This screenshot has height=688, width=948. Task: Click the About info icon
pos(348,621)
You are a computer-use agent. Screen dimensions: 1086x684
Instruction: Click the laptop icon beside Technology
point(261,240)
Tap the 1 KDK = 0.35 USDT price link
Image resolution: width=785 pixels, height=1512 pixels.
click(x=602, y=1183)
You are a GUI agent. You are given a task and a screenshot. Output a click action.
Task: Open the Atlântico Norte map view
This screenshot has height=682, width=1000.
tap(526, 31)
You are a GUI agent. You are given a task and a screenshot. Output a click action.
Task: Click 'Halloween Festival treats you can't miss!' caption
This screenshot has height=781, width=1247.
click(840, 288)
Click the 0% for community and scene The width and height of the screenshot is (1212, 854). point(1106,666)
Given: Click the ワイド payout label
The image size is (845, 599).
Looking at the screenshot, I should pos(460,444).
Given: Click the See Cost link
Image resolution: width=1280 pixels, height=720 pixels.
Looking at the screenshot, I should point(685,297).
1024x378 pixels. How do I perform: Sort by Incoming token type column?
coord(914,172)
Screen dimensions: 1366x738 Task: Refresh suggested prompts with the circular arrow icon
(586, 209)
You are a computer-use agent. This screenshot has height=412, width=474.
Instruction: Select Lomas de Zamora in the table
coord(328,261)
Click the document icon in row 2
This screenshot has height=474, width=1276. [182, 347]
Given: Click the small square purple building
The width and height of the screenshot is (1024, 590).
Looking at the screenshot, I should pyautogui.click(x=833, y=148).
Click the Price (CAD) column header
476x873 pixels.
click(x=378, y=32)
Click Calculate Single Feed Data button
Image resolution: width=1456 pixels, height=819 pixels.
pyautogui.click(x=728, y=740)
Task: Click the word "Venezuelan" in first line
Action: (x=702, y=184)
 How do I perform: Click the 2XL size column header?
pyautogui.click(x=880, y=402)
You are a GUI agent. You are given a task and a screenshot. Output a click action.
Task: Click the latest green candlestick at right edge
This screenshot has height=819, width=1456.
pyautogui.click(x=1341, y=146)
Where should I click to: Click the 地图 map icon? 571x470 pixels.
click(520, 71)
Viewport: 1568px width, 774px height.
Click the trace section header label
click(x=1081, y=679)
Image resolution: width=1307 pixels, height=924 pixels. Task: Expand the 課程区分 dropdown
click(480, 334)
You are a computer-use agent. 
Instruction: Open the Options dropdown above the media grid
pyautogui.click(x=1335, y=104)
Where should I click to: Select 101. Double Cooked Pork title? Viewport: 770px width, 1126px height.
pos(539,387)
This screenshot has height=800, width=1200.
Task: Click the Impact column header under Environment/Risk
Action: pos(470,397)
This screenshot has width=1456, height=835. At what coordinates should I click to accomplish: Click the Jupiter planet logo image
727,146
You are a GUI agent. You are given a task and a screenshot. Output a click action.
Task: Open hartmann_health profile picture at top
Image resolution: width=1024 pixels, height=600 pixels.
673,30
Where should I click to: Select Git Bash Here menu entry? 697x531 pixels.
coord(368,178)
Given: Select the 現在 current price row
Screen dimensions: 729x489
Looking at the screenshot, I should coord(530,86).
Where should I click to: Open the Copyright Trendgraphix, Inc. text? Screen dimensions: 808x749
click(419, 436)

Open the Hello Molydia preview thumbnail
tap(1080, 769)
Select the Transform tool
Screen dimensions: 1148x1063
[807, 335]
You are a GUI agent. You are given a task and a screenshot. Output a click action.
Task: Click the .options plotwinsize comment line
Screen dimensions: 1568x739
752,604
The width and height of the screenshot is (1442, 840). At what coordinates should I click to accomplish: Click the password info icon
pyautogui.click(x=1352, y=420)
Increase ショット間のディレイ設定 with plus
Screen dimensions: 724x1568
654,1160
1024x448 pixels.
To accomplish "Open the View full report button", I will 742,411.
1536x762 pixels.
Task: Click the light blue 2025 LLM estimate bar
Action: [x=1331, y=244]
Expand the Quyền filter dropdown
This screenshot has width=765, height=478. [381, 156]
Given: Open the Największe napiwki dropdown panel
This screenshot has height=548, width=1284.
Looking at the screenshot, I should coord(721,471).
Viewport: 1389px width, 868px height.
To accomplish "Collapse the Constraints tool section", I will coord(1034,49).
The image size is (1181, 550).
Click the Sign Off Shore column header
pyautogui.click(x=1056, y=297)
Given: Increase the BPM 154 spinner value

Action item:
In the entries above, restate word for word the lines between the one holding "Task: Open hartmann_health" and the one holding "1024x448 pixels.", inclusive, and nothing besides.

Result of this exercise:
Task: Open hartmann_health profile picture at top
Image resolution: width=1024 pixels, height=600 pixels.
673,30
Where should I click to: Select Git Bash Here menu entry? 697x531 pixels.
coord(368,178)
Given: Select the 現在 current price row
Screen dimensions: 729x489
Looking at the screenshot, I should coord(530,86).
Where should I click to: Open the Copyright Trendgraphix, Inc. text? Screen dimensions: 808x749
click(419, 436)

Open the Hello Molydia preview thumbnail
tap(1080, 769)
Select the Transform tool
Screen dimensions: 1148x1063
[807, 335]
You are a GUI agent. You are given a task and a screenshot. Output a click action.
Task: Click the .options plotwinsize comment line
Screen dimensions: 1568x739
752,604
The width and height of the screenshot is (1442, 840). At what coordinates should I click to accomplish: Click the password info icon
pyautogui.click(x=1352, y=420)
Increase ショット間のディレイ設定 with plus
Screen dimensions: 724x1568
654,1160
1024x448 pixels.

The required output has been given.